I say media makers switch to using XFS or another GPL'd journaling file systems. Won't take long for other platforms to support it in bulk (make/ config.....) and for stuff like flash where corruptions can occur often, I'd like a bit of journaling to minimize the impact.
I've been on slashdot so long I'm starting to get out of touch with the cool stuff if it ain't on slashdot.
Faster, More trusted (SGI's been using it for how many years now?), not sure how it compares cpu-wise.
The main thing that keeps me on ext3 is ext2 backwards compatability. You dont have to worry about having custom repair/bootdisks to recognize your install, and its easier to do stuff like mount under windows (great for dual booting)
Pain lasts, kid. Its how you know you're alive. Sometimes I think this growing up thing is just pain management-TheMaxx
Back in the day I would always just use ext2. Then I realized, hey there are other filesystems to choose from, so I decided to shoot in the dark and try reiser and xfs and ext3. xfs has always been the most awesome.
Just one thing. Now that we've got the source code for dealing with xfs, can someone write a driver so I can mount my xfs partitions from windows xp? It would really help out a lot of us dual booting types. I would do it myself, but I don't know jack about how filesystems work. I just know which ones do what.
I hope they put the xfs into 2.6 also. Maybe it wont be necessary to have seperate xfs-sources in gentoo anymore and xfs will finally be included in the gentoo-sources.
The GeekNights podcast is going strong. Listen!
I have been using it for for almost 3 years now. It has never let me down unlike some of the other journaling filesystems. No corrupt superblock like jfs. Kinda slow for small files when the parttions reach around 80% full. Plus its sure to piss SCO off :) but for video editing or files over 100kb it can't be beat. Reiserfs is great for directories like /var since 2.4.18 but I have lost too much data in the past to the bugger.
Just wondering, why does everyone get so excited about journaling filesystems? Many distros default to ext3/reiserfs now for even home boxes, but it's like a big band-aid.
If your box is crashing enough to make fscking a chore, you already have bigger problems. Sure, I can see where JFSs are sometimes useful, but on dekstops and most other machines the better-performing ext2 is a much more appropriate choice.
I agree with Marcelo's action on this. We're still in a very early stage of the 2.6 (stable) branch to feature freeze 2.4.
:)
I know we need the maximum user base for 2.6 testing, debugging and to recieve those "My TV stopped working when I installed kernel 2.6" messages. But we have to take it easy.

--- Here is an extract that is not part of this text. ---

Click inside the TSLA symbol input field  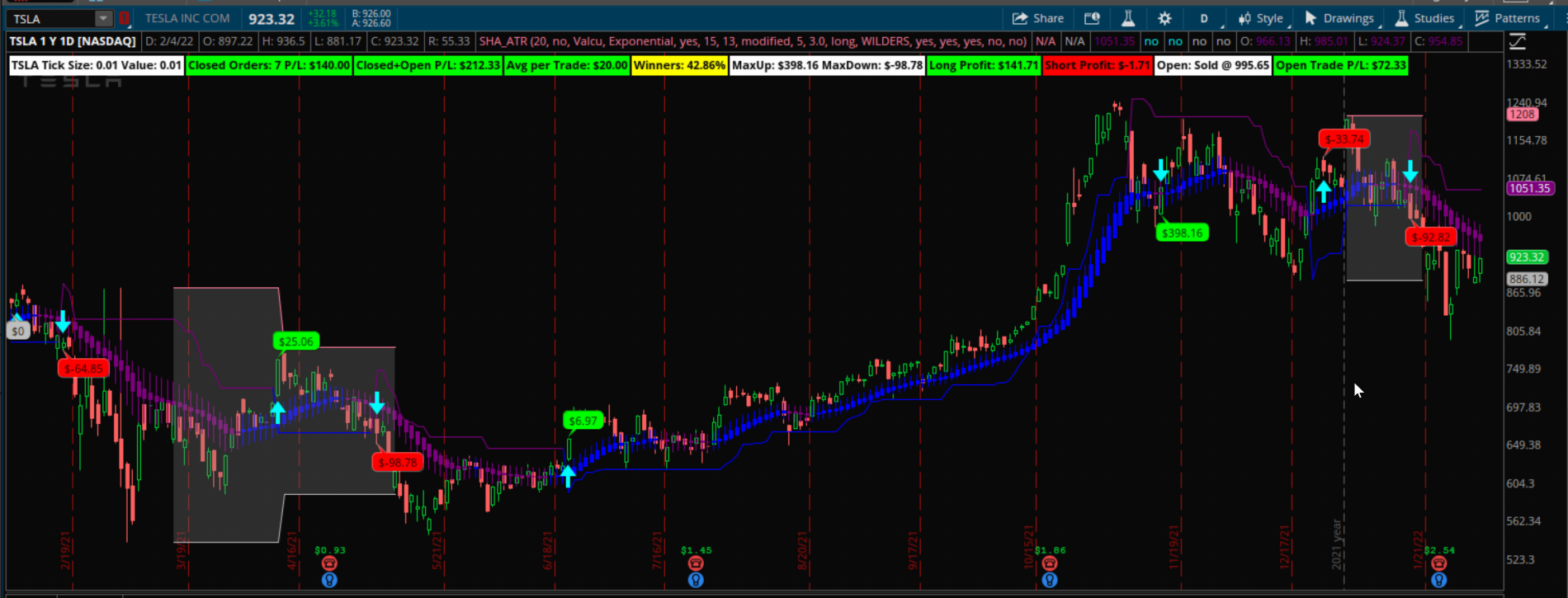pos(50,18)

2.6 rocks. And a lot of distros have plans to release 2.6 based releases in the first quarter of 2004, which will greatly improve the user base.
IMHO, a good feature freeze, as Marcelo said somewhere in LKML, is 2.4.24 or even 2.4.25.

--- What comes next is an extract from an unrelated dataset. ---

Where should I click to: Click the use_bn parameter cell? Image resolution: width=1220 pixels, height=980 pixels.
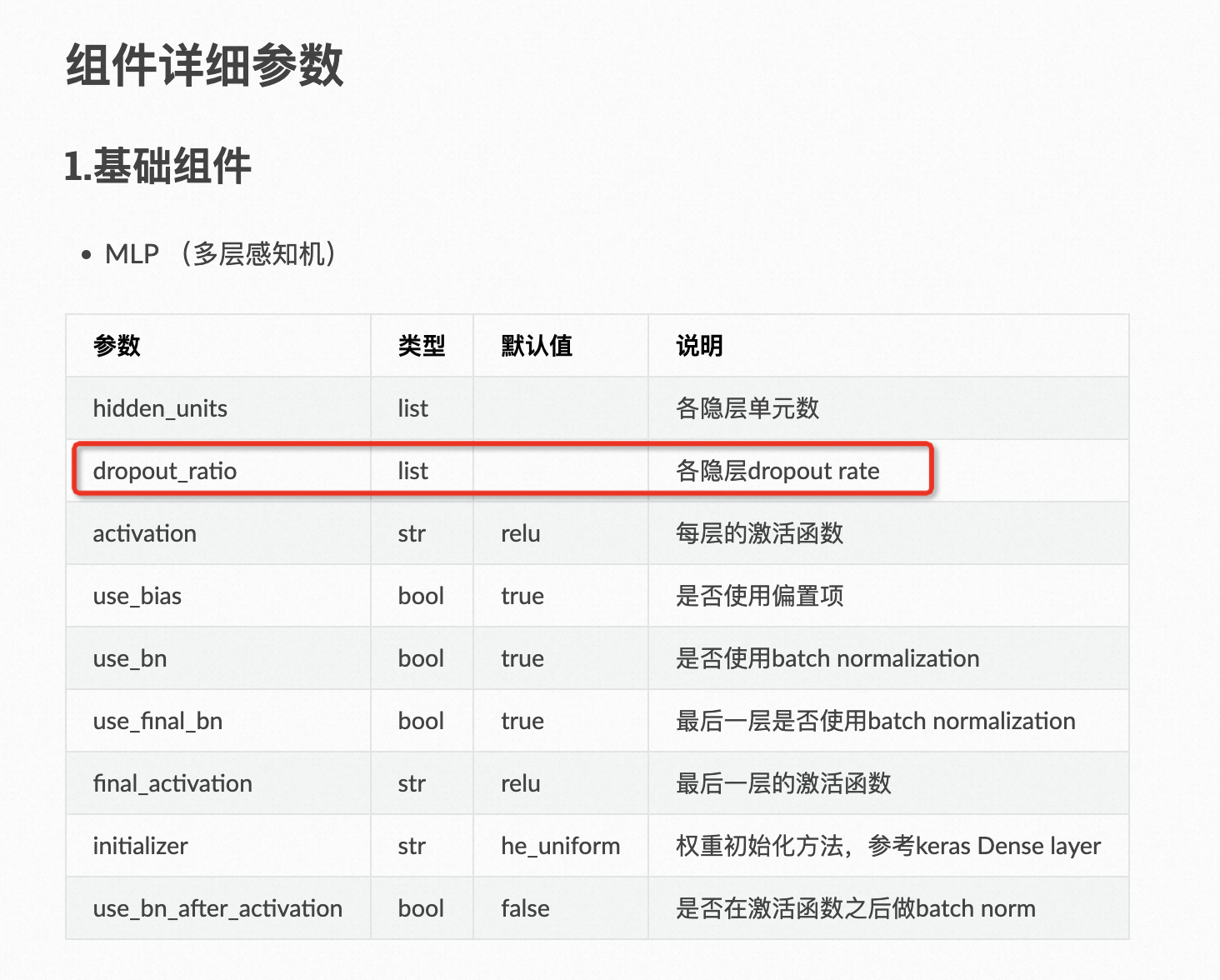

It's no time for a flamewar to begin. The Beaver is in the building.
.. what SCO will have to say about this...
Fun for the whole family with guess where the patch was applied From the snapshot directory
bk6 - 424K
bk7 - 964k
bk8 - 1.2M
Well thats increased the kernel by about another 5-10%. However I would say I do like xfs and its proven quite stable now.
Rus
Cheap UK and US VPS
after a code review by Christoph Hellwig
Incidentally, this is the Christoph Hellwig who contributed code to the kernel on Calderas behalf. His contributions may become an important point in the SCO-IBM-RedHat battle.

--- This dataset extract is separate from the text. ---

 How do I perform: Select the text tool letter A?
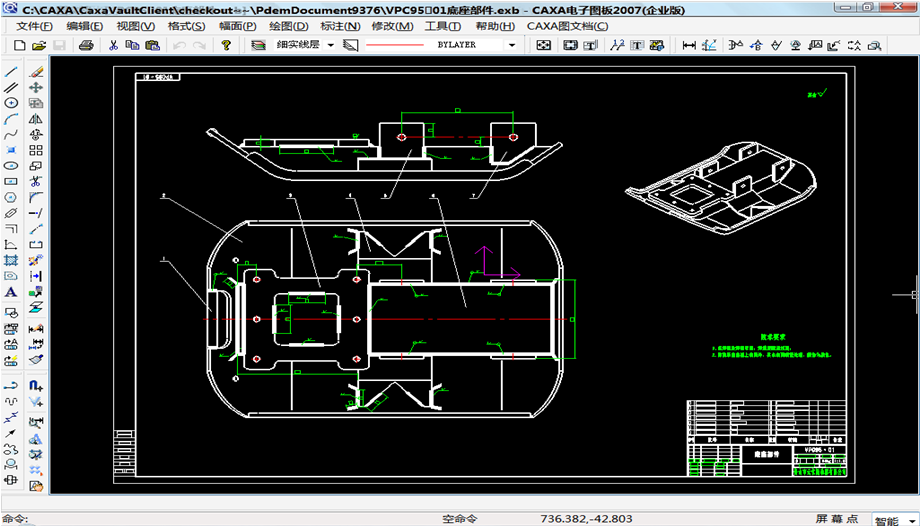point(12,292)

Any sufficiently advanced libertarian utopia is indistinguishable from government.
After patching every single kernel thats come out since the early 2.4s, I now have a kernel that I don't need to patch. WOW, about darn time!! Perhaps I'll even get lucky enough that RedHat and others that do not support XFS yet will build it into their kernels. That will make MY life easier, and updates go faster.
We chose XFS after lots of serious testing. It beat all comers at the time and we've been using it ever since. The only downside to XFS is file deletion times are a bit long, especially compared to Reiser, but when you have a server that is uner HEAVY load (Databses, mail servers) and with LARGE files (log server) nothing beats XFS.
Thanks guys, this is one of those merges that has made me estatic!
Angry People Rule
"Science is about ego as much as it is about discovery and truth " - I said it, so sue me.
yeah, they probably sent Vito down to visit Marcelo with a suite case full of jacksons and a simple message to deliver. "Marc... look we've got this fine filesystem here. you've seen the code. its nice code. but, you've got our competitor filesystem code in your kernel. now before we get our brawls all in an up roar, all we're asking is you HIGHLY consider putting this here XFS filesystem into that there kernel you're maintinging. Now, be a good boy, Marc, I know you'll do the right thing"
me i always hate seeing commercial quality products ending up on free software. the disgust.
Mandrake has offered XFS since at least 9.0, my first Linux distro. I've been using XFS (at the suggestion of my friend who helped with the install) for at least 6 months now, with only instance of a problem (not sure if it was a fault in the filesystem itself): lost or corrupted an inode or two, and fixed very easily once I knew what to do.
It works with both GRUB and LILO, is reasonably speedy, and has enormous partition and file size limits.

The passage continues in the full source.